As will be further appreciated in light of this disclosure, the
various modules and components of the encoder 100 and decoder 110,
such as the vectorizer 101 and reorderer 115, VQ-encoder 103 and
VQ-decoder 113, and residual encoder 107 and residual decoder 111,
can be implemented in software, such as a set of instructions (e.g.
C, C++, object-oriented C, JavaScript, BASIC, etc) encoded on one
or more non-transitory computer readable mediums (e.g., hard drive,
solid-state storage, server, or other suitable physical memory),
that when executed by one or more processors, cause the various
methodologies provided herein to be carried out. A computer program
product may include any number of such computer readable mediums,
and may be distributed in nature. For instance, functional modules
of the encoder 100 can be implemented on a cloud-based server or
other suitable computing environment, and the functional modules of
the decoder 110 can be implemented on a client-based computing
device or suitable playback platform (e.g., television, laptop,
projection system, smartphone, tablet, desktop, etc). In other
embodiments, the components/modules may be implemented with
hardware, such as gate level logic (e.g., FPGAs) or a purpose-built
semiconductor (e.g., ASICs), which may also be distributed in some
embodiments. Still other embodiments may be implemented with one or
more microcontrollers (distributed or not) each having a number of
input/output ports for receiving and outputting data and a number
embedded routines for carrying out the functionality described
herein. Any suitable combination of hardware, software, and
firmware can be used.
Methodology
FIG. 3a is a flowchart illustrating a method for encoding digital
video content in accordance with an embodiment of the present
disclosure. As can be seen, the method is described with reference
to the encoder 100 of FIG. 1. However, any number of encoder
configurations can be used to implement the method, as will be
appreciated in light of this disclosure. Further note that the
various functions depicted in the method do not need to be assigned
to the specific example modules shown.
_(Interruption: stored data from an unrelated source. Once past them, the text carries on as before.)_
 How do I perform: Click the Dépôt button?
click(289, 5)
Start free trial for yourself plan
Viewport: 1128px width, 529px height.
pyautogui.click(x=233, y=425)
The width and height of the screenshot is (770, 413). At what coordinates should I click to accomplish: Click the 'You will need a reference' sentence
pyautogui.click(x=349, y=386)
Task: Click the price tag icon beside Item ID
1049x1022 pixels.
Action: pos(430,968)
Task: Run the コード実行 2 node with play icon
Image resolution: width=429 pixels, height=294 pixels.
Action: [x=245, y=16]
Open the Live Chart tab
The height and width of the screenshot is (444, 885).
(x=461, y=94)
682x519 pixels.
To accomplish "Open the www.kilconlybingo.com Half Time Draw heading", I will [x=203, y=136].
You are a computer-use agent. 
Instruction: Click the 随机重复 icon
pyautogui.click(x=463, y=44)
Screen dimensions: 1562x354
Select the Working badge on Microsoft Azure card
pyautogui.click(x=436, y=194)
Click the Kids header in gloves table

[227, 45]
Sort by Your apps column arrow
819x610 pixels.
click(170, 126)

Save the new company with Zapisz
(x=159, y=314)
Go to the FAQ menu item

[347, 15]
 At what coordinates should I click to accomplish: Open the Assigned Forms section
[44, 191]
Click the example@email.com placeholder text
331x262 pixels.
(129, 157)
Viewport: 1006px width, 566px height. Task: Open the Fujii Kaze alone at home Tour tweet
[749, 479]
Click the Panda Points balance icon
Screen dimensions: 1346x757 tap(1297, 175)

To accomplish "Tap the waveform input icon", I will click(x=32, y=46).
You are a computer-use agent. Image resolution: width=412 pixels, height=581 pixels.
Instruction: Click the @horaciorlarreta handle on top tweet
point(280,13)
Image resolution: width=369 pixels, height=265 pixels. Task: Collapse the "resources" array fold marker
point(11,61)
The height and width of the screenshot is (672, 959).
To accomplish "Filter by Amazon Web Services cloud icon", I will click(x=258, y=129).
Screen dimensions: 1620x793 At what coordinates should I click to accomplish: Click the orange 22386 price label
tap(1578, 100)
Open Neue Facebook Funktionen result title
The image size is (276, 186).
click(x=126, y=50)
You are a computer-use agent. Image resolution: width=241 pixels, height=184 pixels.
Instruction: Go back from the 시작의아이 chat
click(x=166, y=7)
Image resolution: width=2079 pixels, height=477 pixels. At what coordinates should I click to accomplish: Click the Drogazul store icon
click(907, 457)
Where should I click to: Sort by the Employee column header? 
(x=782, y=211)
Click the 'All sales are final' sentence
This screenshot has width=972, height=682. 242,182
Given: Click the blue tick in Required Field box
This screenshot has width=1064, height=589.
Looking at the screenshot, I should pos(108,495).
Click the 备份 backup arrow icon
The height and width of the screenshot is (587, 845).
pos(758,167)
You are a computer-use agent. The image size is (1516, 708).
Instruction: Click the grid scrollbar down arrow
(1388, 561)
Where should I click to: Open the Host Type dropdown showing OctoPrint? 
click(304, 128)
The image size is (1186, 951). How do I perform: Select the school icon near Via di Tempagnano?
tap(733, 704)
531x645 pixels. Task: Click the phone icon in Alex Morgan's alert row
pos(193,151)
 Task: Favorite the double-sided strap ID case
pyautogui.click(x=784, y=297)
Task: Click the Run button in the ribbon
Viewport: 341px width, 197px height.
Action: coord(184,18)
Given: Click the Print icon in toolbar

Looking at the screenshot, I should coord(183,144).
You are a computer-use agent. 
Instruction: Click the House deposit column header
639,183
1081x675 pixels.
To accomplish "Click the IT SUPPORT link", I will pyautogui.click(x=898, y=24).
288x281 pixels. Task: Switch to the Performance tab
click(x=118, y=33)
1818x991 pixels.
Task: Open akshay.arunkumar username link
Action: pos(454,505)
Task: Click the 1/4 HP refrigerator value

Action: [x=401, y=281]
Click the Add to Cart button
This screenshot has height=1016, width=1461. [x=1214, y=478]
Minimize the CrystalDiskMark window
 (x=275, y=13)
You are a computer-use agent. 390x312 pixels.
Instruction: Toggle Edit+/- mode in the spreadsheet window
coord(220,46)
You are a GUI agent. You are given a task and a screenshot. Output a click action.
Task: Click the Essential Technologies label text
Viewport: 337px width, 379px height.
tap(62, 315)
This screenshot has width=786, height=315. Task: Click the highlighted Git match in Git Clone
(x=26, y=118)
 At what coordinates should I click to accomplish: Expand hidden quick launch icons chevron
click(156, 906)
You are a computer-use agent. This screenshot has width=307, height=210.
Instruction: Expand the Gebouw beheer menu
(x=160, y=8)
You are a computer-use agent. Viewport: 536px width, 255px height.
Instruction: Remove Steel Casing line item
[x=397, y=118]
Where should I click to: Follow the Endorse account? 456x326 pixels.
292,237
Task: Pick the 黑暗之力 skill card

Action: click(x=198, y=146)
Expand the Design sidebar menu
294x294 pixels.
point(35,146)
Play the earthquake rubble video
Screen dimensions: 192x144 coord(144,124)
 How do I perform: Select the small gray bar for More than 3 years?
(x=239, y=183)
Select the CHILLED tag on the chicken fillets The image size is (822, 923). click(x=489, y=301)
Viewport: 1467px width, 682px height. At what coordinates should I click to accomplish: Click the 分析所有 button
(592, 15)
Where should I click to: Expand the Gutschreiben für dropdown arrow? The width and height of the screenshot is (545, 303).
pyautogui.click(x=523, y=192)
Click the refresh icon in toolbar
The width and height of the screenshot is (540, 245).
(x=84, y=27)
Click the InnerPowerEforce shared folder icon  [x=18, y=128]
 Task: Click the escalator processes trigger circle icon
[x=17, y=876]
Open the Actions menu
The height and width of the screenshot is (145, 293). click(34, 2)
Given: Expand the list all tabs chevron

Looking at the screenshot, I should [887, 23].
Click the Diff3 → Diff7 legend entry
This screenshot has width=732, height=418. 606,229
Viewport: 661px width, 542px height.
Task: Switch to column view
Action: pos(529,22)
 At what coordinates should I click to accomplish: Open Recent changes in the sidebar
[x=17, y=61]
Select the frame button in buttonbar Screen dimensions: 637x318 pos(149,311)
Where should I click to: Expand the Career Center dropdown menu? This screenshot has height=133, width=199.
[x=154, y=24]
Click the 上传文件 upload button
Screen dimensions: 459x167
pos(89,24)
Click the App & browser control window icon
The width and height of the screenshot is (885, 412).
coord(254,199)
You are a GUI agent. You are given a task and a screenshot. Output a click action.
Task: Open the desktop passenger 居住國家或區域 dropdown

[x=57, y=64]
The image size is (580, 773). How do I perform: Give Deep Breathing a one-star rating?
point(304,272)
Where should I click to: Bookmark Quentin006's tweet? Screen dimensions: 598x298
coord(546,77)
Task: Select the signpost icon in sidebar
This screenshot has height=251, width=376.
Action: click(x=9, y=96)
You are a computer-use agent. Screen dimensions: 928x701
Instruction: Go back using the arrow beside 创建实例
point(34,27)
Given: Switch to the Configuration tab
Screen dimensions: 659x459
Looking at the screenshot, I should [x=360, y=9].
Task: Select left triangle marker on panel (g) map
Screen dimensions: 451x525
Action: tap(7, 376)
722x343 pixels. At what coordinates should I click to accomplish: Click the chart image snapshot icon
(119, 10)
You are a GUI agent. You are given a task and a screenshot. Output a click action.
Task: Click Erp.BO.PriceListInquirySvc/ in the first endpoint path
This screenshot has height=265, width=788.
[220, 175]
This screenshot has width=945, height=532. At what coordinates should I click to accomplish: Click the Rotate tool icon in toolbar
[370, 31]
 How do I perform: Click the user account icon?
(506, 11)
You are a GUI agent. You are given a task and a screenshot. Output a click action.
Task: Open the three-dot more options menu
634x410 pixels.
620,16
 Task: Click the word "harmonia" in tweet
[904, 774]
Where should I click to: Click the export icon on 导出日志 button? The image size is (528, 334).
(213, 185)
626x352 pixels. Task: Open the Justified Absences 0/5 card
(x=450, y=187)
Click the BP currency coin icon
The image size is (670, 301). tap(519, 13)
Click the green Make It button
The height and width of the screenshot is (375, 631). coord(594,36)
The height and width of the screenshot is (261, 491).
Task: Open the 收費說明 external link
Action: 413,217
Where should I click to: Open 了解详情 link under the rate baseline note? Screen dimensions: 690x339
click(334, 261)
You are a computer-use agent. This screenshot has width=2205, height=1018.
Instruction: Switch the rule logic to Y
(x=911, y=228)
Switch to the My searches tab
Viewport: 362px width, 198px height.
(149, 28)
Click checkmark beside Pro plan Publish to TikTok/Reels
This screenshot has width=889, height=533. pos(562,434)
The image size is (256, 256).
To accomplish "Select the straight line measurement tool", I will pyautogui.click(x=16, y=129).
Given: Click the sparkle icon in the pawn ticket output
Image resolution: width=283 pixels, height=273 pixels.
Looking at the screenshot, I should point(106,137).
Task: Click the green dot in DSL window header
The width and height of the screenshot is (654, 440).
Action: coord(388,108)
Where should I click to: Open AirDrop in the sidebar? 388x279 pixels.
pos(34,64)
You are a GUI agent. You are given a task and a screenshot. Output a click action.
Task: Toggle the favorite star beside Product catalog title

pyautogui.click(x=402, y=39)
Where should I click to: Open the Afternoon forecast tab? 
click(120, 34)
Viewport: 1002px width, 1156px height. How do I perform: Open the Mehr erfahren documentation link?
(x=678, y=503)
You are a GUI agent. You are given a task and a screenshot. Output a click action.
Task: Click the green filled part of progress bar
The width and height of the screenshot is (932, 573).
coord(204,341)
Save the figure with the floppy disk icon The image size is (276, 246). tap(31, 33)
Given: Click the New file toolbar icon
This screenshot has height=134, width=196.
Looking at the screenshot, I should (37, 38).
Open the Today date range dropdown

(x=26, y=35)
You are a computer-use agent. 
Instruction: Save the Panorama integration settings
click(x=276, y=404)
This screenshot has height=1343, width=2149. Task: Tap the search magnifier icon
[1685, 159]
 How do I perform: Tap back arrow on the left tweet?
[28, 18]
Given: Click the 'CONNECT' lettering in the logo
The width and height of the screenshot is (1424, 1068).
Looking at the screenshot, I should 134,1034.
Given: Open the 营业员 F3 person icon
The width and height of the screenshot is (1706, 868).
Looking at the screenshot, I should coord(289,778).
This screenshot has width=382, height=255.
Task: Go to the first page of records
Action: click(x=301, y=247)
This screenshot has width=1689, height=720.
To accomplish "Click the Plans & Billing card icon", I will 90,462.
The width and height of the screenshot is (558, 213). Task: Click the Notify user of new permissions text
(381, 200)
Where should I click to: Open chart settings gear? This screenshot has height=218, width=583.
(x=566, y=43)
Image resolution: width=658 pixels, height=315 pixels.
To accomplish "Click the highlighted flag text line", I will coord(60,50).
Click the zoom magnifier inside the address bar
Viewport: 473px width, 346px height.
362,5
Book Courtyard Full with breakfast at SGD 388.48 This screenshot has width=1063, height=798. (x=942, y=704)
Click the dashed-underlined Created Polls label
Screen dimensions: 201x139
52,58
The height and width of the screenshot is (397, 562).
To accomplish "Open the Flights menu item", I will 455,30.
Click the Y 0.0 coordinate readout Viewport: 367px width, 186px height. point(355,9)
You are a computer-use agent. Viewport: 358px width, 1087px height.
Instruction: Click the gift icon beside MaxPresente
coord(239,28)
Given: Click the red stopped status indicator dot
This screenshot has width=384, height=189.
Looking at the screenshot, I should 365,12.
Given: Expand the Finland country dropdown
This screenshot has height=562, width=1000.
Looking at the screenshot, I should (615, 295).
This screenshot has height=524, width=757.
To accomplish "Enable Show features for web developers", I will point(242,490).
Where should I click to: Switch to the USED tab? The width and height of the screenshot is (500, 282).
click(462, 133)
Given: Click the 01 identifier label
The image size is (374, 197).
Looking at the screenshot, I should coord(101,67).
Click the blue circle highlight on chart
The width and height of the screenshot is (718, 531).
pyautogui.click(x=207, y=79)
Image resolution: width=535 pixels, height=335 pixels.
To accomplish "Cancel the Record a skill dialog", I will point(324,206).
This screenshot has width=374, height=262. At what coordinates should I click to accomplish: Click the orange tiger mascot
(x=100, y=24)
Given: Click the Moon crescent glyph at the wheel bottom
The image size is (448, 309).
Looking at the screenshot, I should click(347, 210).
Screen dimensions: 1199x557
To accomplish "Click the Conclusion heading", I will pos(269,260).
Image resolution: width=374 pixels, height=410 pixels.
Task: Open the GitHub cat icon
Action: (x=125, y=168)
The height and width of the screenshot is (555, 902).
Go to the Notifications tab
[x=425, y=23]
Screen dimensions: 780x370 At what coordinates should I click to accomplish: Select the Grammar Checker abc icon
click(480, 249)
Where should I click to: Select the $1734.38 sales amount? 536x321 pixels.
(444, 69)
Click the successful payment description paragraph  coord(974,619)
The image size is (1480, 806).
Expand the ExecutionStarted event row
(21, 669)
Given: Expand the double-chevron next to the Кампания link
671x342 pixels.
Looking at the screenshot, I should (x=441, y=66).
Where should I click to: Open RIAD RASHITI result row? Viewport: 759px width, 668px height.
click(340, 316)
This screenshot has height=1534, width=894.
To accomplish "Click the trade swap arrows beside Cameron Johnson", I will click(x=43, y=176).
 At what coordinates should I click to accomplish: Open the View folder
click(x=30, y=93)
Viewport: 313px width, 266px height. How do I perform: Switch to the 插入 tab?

For instance, storing of
metadata and media data at 309 and 311, respectively, may be
carried out, for example, by a dedicated storing module or some
other component that is separate and distinct from the residual
encoder 107 that carries out the entropy coding at 307. To this
end, the example methodology depicted is provided to give one
example embodiment and is not intended to limit the methodology to
any particular physical or structural configuration.
The method commences at 301 with receiving and vectorizing a
compressed video stream. In one example case, the compressed video
stream is an MPEG-compressed video stream, although any suitable
compression standard can be used that produces a compressed video
stream that can be vectorized. The method continues at 303 with
generating, by vector quantization, a residual vector using a
codebook. In one such embodiment, such encoding or vector
quantizing includes computing the difference between the input
vector and the chosen codebook vector, and storing that difference
value as the residual vector along with a codebook index of the
chosen codebook vector. For purposes of decoding (which may occur
at the transmitting node or the receiving node, as previously
explained), the residual vectors are added back to the codebook
vector, which can be looked up or otherwise identified using the
stored codebook index. Thus, according to one such embodiment, the
post-VQ encoded data is written as series of codebook indexes and
residual vectors. Note that when a representative codebook is used,
the distortion post-VQ (i.e., the residual vector values) are
minimized or otherwise tend to be smaller. In other words, a
codebook may be considered "representative" when the accuracy of
the codebook is such that the given codebook vectors tend to be not
much different from the given input vectors being subjected to VQ,
which in turn yields residual vectors that tend to be smaller in
value. In such a scenario, a majority of the elements (or
dimensions) making up a given residual vector tend to be zero with
the remainder of the dimensions tending to be a low number.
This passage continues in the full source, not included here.